Listing:
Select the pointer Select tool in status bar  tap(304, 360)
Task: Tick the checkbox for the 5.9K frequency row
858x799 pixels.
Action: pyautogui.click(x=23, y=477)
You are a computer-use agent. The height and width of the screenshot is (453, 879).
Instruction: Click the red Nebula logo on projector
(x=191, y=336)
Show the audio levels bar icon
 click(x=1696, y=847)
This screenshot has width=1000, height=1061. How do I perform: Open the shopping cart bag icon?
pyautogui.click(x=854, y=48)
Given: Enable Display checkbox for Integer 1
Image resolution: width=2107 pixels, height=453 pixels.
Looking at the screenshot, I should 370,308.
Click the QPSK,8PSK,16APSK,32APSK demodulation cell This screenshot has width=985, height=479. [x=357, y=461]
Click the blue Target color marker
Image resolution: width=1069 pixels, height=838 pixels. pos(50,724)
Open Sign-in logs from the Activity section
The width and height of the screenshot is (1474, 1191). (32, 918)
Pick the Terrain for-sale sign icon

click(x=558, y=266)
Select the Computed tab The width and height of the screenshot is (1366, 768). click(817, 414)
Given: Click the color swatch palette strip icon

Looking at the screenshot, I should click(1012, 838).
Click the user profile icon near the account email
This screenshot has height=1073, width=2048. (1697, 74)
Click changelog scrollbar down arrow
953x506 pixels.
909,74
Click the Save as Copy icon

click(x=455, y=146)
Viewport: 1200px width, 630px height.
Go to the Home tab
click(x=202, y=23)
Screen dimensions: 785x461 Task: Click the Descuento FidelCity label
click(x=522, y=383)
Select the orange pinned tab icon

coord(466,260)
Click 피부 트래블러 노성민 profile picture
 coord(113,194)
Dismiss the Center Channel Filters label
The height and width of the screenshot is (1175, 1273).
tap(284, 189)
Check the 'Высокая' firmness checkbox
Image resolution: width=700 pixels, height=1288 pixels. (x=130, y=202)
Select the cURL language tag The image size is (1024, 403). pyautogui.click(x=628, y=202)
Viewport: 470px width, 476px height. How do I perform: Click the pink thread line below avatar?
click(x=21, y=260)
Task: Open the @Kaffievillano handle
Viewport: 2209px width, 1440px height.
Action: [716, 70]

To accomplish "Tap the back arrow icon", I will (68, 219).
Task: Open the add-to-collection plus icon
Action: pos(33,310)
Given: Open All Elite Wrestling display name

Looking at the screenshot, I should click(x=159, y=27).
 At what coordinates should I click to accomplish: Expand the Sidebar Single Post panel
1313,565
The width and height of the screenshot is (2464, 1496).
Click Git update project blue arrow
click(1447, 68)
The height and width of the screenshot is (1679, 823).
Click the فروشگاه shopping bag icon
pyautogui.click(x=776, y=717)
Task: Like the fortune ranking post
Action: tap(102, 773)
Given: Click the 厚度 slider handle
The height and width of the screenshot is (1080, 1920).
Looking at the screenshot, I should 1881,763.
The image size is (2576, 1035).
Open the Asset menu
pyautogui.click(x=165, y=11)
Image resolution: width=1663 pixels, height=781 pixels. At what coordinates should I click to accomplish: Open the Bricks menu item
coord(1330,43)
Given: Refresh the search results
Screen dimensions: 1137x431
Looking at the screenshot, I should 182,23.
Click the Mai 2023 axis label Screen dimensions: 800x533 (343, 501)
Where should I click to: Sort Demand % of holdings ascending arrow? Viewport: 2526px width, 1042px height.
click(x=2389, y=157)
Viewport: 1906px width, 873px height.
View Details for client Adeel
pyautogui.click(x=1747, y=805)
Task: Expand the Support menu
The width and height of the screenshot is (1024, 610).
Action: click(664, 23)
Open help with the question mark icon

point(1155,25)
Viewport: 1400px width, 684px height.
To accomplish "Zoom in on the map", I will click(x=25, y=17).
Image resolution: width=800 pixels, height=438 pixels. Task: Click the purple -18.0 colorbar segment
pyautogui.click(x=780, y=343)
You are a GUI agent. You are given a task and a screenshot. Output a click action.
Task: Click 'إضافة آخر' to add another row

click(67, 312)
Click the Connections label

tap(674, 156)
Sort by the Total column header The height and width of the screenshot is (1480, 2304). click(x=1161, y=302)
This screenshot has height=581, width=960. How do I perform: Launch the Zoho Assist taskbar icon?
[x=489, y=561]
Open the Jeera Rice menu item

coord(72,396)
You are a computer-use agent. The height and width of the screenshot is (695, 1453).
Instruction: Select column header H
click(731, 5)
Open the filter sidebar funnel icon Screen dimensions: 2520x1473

Aim: Could you copy out verbatim the lines of the data between the line containing "Dismiss the Center Channel Filters label" and the line containing "pyautogui.click(x=1747, y=805)", inclusive?

Task response:
Dismiss the Center Channel Filters label
The height and width of the screenshot is (1175, 1273).
tap(284, 189)
Check the 'Высокая' firmness checkbox
Image resolution: width=700 pixels, height=1288 pixels. (x=130, y=202)
Select the cURL language tag The image size is (1024, 403). pyautogui.click(x=628, y=202)
Viewport: 470px width, 476px height. How do I perform: Click the pink thread line below avatar?
click(x=21, y=260)
Task: Open the @Kaffievillano handle
Viewport: 2209px width, 1440px height.
Action: [716, 70]

To accomplish "Tap the back arrow icon", I will (68, 219).
Task: Open the add-to-collection plus icon
Action: pos(33,310)
Given: Open All Elite Wrestling display name

Looking at the screenshot, I should click(x=159, y=27).
 At what coordinates should I click to accomplish: Expand the Sidebar Single Post panel
1313,565
The width and height of the screenshot is (2464, 1496).
Click Git update project blue arrow
click(1447, 68)
The height and width of the screenshot is (1679, 823).
Click the فروشگاه shopping bag icon
pyautogui.click(x=776, y=717)
Task: Like the fortune ranking post
Action: tap(102, 773)
Given: Click the 厚度 slider handle
The height and width of the screenshot is (1080, 1920).
Looking at the screenshot, I should 1881,763.
The image size is (2576, 1035).
Open the Asset menu
pyautogui.click(x=165, y=11)
Image resolution: width=1663 pixels, height=781 pixels. At what coordinates should I click to accomplish: Open the Bricks menu item
coord(1330,43)
Given: Refresh the search results
Screen dimensions: 1137x431
Looking at the screenshot, I should 182,23.
Click the Mai 2023 axis label Screen dimensions: 800x533 (343, 501)
Where should I click to: Sort Demand % of holdings ascending arrow? Viewport: 2526px width, 1042px height.
click(x=2389, y=157)
Viewport: 1906px width, 873px height.
View Details for client Adeel
pyautogui.click(x=1747, y=805)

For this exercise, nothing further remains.